28. The sensor array of claim 27 wherein the working electrode and the counter electrode are arranged in an orientation selected from a group consisting of adjacent, the counter electrode substantially surrounding the working electrode, and an interdigital separation pattern.

29. The sensor array of claim 21 wherein each working electrode is separated from its corresponding counter electrode by a distance in a range between 0.1 and 10 microns.
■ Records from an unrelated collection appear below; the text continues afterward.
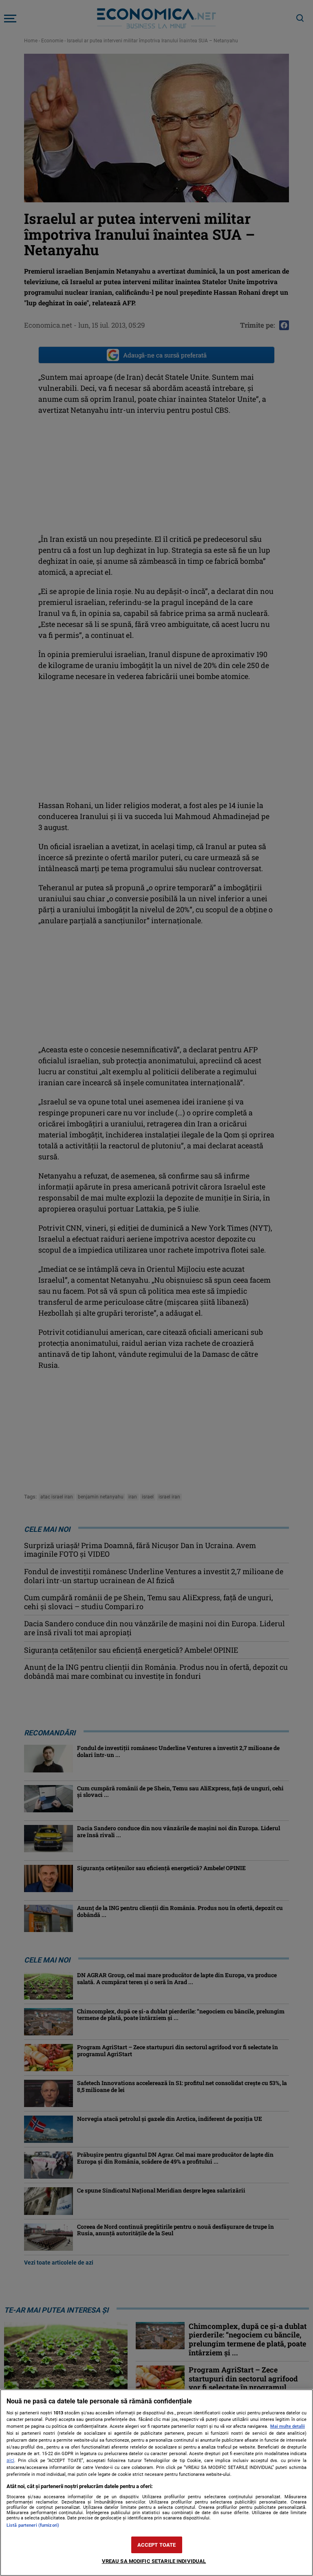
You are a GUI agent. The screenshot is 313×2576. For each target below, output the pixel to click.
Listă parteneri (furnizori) (33, 2525)
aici (10, 2460)
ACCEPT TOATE (156, 2545)
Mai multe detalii (287, 2426)
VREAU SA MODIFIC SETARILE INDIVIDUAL (154, 2561)
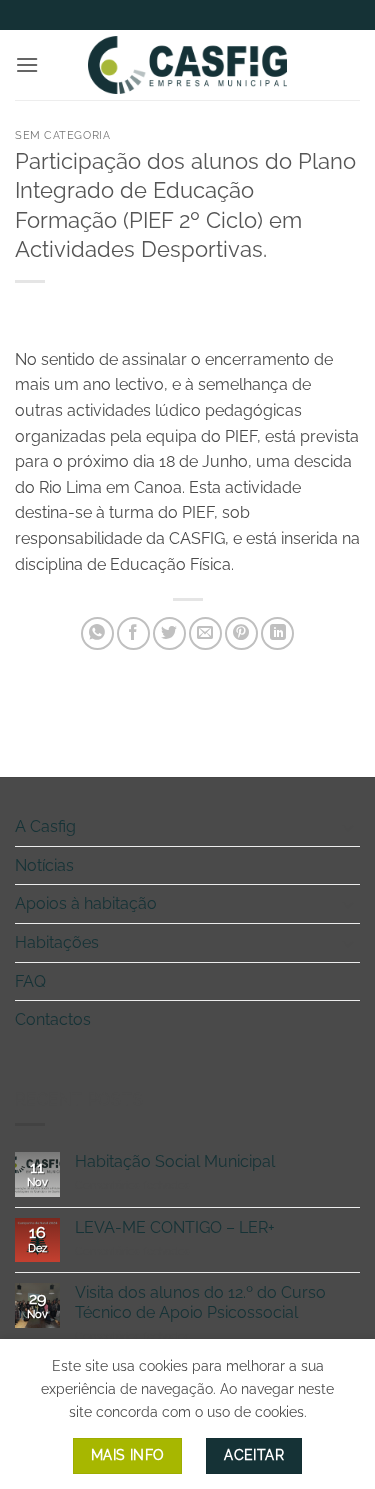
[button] (27, 64)
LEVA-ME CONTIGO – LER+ (175, 1227)
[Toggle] (348, 827)
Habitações (57, 942)
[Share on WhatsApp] (97, 633)
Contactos (53, 1019)
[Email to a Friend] (205, 633)
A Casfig (45, 826)
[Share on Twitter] (169, 633)
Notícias (44, 865)
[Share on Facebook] (133, 633)
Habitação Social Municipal (175, 1161)
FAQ (30, 981)
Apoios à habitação (86, 903)
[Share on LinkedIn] (277, 633)
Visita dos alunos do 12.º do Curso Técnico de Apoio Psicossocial (200, 1302)
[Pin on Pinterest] (241, 633)
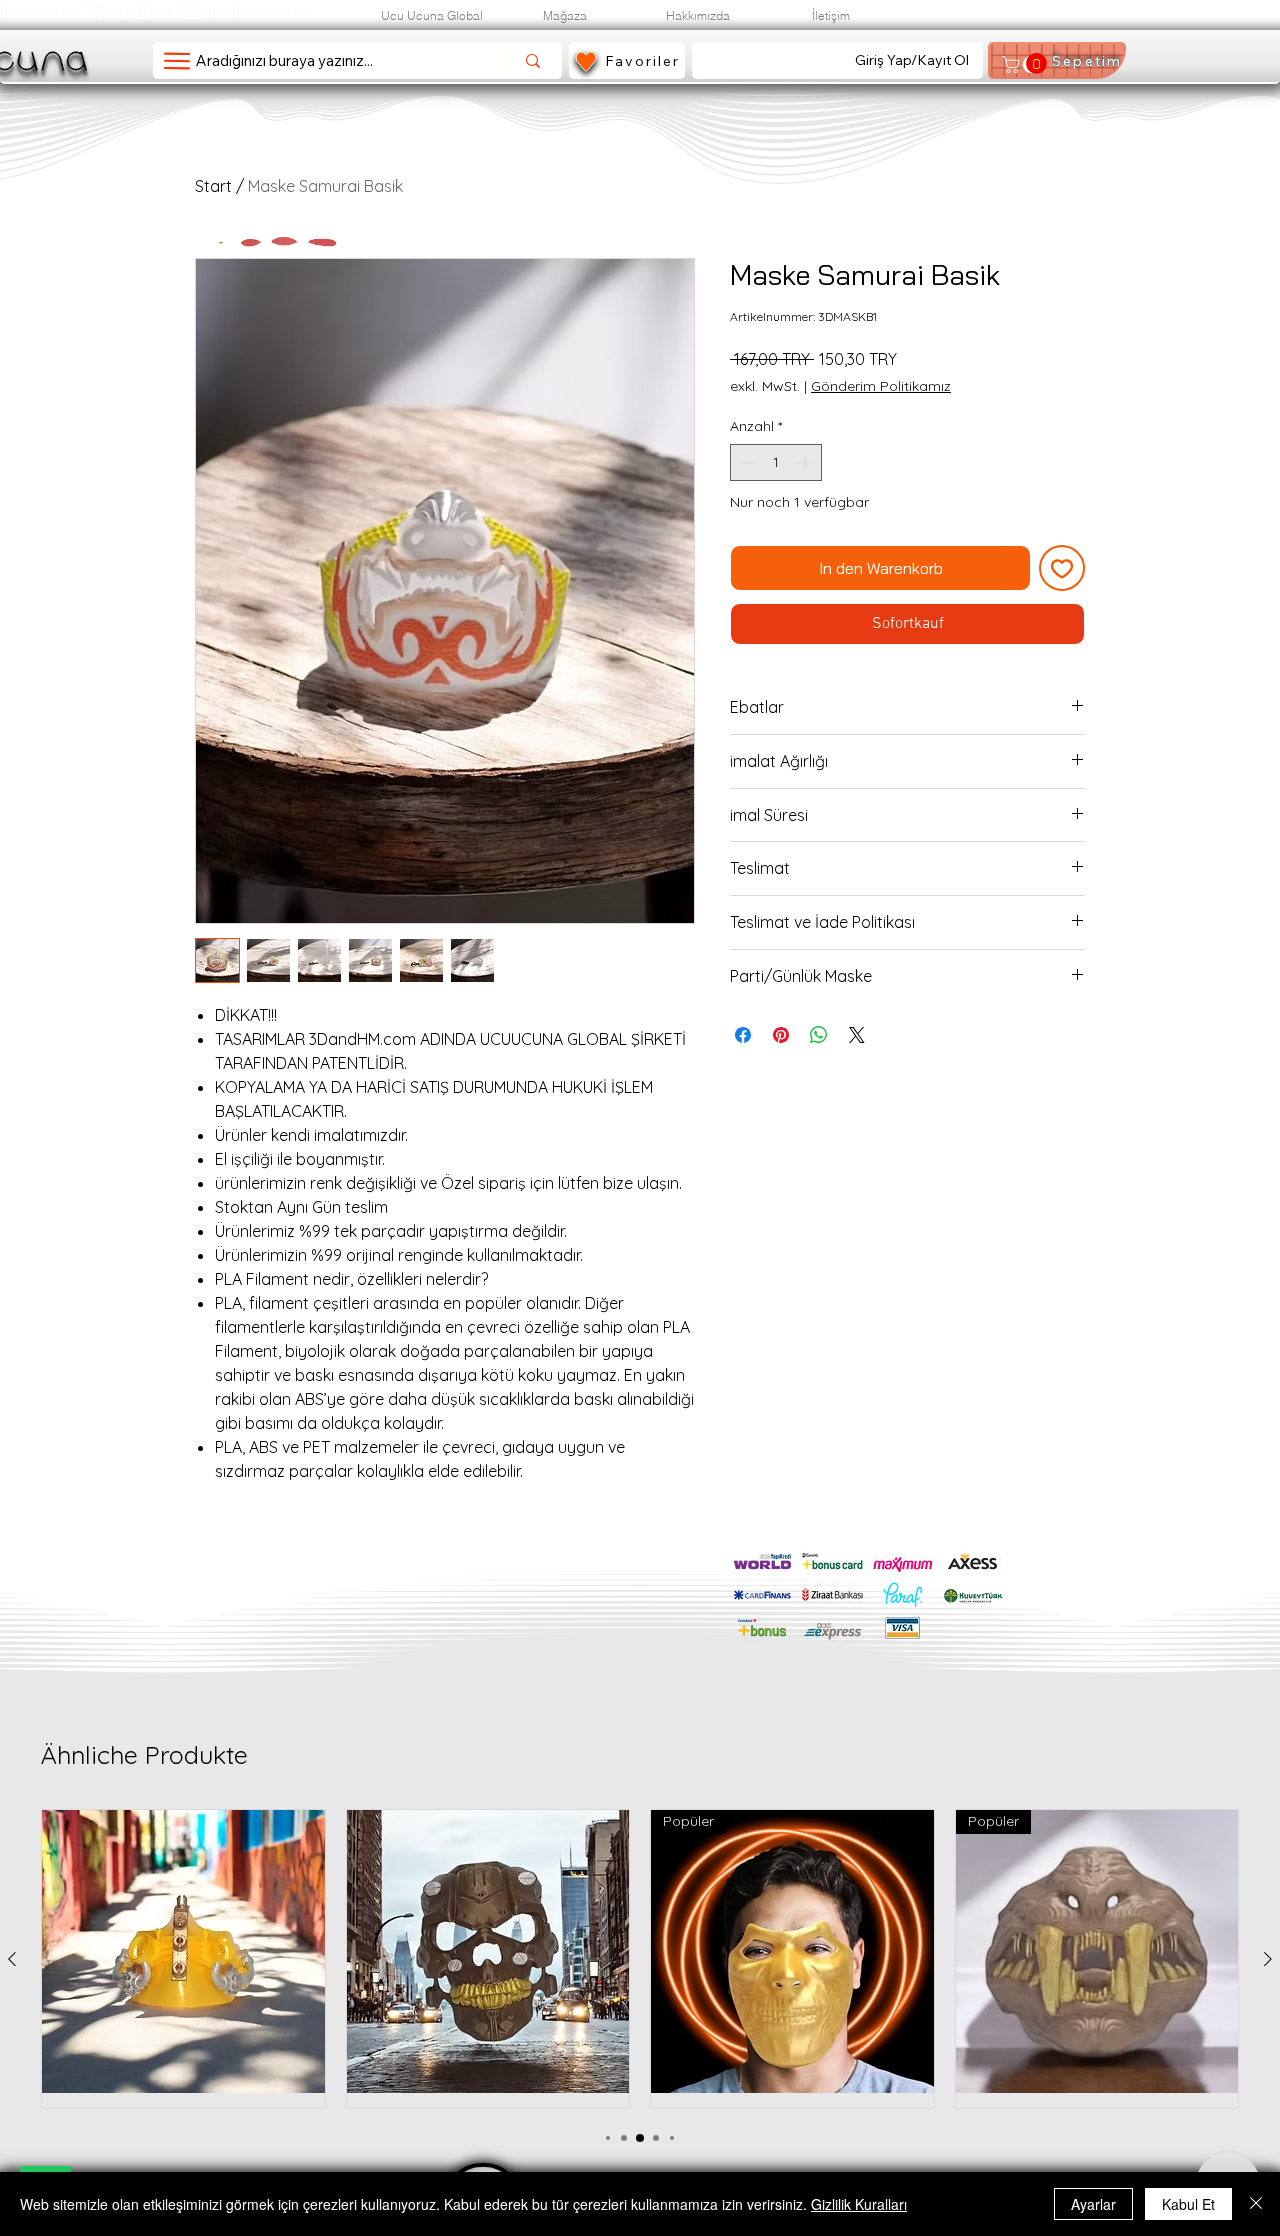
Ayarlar (1093, 2204)
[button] (1023, 64)
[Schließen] (1256, 2204)
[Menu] (176, 60)
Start (213, 186)
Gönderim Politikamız (881, 386)
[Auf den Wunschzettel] (1062, 568)
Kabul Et (1188, 2204)
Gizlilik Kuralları (859, 2204)
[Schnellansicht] (183, 1951)
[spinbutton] (776, 462)
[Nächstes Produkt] (1268, 1959)
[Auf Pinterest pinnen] (781, 1035)
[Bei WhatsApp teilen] (819, 1035)
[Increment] (806, 462)
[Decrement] (745, 462)
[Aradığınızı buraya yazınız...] (533, 60)
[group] (640, 1959)
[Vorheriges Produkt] (12, 1959)
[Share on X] (857, 1035)
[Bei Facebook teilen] (743, 1035)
30. The sensor array of claim 25 wherein the substrate chip has a surface area in the range of 1 mm2 to 1000 mm2; and, wherein the array includes between 2 and 128 electrode pairs, each pair separated by a distance in a range of 1 to 500 microns, and arranged in a pattern selected from a group consisting of a circle, concentric rings, and a grid.

31. The sensor array of claim 21 wherein the dielectric layer is a material selected from a group consisting of SiO2 and SiN.

32. The sensor array of claim 21 wherein each electrode pair further includes a coating of a material selected from a group consisting of antibody linker molecules, antibodies, protein blocker agents, and combinations of the above-mentioned materials.